At larger glassworks you will be able to see how a team, a production shop, of up to five persons or so,
each and every one being a specialist. The master ("gaffer")will be the one doing the most
complicated or sensitive operations.
The temperature in the furnace will be lower than it was during smelting and refining, but a small part
of the additives will still be vaporized during this phase.
Thus a minute portion of glass will be lost in the form of gas, simply because it is so very hot. As
the gas cools down these substances will condense to form a microscopic dust that remains near the mill.
From the pipes, glass remnants are sheared off, and this, together with cutoffs and others fall into
the water in buckets and tubs and other collectors in the workshop.
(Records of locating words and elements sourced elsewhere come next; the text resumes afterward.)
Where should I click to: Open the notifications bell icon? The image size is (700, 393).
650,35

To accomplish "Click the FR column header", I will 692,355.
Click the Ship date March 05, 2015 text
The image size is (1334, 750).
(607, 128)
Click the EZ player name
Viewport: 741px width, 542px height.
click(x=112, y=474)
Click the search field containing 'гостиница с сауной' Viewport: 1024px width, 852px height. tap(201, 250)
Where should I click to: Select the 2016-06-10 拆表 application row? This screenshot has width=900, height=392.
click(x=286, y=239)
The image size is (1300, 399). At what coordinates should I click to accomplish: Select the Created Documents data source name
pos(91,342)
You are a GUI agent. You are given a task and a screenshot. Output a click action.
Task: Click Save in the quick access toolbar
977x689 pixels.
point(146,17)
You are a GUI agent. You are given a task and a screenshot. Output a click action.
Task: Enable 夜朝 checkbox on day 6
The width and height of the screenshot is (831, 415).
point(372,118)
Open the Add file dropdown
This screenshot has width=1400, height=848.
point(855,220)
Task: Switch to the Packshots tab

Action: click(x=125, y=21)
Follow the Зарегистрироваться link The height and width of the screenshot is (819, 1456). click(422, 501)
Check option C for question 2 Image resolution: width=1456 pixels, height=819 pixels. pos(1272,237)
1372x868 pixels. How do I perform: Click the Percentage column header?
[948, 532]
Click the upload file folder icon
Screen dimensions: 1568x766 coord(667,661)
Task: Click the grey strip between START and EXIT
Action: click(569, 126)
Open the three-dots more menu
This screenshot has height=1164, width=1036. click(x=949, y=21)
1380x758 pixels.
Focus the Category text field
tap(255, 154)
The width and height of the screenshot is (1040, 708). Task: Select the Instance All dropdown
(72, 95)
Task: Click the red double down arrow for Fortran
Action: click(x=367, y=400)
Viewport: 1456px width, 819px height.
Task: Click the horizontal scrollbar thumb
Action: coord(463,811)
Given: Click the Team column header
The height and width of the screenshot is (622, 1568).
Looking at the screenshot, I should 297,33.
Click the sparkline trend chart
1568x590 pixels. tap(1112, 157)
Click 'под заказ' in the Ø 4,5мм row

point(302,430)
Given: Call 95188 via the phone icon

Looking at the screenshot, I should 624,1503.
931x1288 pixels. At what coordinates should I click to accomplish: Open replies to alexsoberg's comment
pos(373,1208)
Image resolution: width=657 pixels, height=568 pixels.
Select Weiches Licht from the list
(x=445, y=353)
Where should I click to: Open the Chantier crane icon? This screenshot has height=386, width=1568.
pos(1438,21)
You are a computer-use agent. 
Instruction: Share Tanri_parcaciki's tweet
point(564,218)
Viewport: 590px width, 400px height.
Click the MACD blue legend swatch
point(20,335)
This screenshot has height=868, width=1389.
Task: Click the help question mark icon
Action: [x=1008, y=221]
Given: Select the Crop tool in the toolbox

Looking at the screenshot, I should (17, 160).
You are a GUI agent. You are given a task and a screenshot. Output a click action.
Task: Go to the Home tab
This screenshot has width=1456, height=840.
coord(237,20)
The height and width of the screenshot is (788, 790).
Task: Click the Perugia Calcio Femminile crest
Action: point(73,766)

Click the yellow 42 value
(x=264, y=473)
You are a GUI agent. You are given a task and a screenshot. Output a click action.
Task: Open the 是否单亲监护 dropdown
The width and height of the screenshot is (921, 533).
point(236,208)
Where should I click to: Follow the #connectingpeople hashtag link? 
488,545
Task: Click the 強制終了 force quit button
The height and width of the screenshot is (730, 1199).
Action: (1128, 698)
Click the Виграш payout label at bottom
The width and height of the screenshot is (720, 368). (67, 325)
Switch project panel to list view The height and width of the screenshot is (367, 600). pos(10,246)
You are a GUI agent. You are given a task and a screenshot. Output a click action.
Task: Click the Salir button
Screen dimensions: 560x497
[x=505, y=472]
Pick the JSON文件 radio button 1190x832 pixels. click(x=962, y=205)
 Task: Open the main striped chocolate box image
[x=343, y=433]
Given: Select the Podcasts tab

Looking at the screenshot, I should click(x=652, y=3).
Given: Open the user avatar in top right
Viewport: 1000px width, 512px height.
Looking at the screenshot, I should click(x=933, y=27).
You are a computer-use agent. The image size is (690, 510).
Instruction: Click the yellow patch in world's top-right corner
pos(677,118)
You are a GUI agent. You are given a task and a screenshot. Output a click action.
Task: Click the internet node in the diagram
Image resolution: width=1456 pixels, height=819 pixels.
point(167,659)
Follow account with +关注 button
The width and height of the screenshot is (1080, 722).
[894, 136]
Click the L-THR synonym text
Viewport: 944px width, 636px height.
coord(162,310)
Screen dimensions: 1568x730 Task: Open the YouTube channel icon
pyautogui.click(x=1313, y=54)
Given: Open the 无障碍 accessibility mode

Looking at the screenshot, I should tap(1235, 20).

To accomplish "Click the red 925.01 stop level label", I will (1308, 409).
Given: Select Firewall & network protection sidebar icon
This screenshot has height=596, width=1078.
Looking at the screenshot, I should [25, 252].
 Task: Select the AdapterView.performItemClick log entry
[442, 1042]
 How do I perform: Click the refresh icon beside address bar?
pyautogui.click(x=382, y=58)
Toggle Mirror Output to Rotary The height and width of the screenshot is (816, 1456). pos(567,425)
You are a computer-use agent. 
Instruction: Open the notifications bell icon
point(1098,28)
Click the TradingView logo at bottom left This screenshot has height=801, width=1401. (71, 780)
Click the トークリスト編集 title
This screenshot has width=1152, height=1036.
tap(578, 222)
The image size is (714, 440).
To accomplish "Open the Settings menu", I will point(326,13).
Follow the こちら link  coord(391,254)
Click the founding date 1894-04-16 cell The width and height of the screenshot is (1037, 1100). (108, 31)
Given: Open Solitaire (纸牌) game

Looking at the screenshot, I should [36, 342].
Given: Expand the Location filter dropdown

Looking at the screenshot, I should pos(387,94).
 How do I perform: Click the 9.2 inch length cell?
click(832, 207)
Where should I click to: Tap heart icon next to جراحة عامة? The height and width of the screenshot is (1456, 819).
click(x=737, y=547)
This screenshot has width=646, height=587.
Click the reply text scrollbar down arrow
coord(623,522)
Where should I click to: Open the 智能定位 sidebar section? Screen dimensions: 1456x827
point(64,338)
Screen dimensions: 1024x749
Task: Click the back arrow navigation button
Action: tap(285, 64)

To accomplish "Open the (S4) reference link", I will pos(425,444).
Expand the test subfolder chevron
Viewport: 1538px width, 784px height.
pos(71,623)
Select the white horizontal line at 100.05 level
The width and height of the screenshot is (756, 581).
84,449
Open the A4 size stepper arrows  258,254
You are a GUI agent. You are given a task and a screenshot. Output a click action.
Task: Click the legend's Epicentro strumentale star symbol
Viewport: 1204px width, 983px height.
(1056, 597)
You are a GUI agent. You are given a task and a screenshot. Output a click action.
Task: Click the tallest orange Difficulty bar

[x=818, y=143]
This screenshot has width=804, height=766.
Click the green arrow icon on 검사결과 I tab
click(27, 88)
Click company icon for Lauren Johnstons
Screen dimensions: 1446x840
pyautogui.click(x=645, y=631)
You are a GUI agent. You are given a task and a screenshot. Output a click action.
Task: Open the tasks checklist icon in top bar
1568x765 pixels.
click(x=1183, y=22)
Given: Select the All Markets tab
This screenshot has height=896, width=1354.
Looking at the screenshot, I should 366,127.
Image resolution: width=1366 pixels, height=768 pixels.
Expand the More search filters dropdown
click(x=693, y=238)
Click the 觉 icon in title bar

Water is an amazing substance. Water can dissolve almost anything, iron and copper, gold and silver.
But some substances, such as glass, dissolve only very slowly. So if there is a very fine-grained dust
of glass on the ground around the glasswork, then will rain water slowly dissolve the glass, and then
the dangerous additives enter into the ground water. The smaller the dust particles - the faster the
dissolution.
Around each and every glasswork that has been in operation for more than a hundred years, there is
such a fine glass dust in the ground. Some originates from the handling of the pulverized batch,
some has come through the chimney and some has come out through doors and windows. Therefore, you
should be a little extra careful when staying on or playing around glassworks.
This applies at all glassworks and, indeed, it applies at all other process industries too!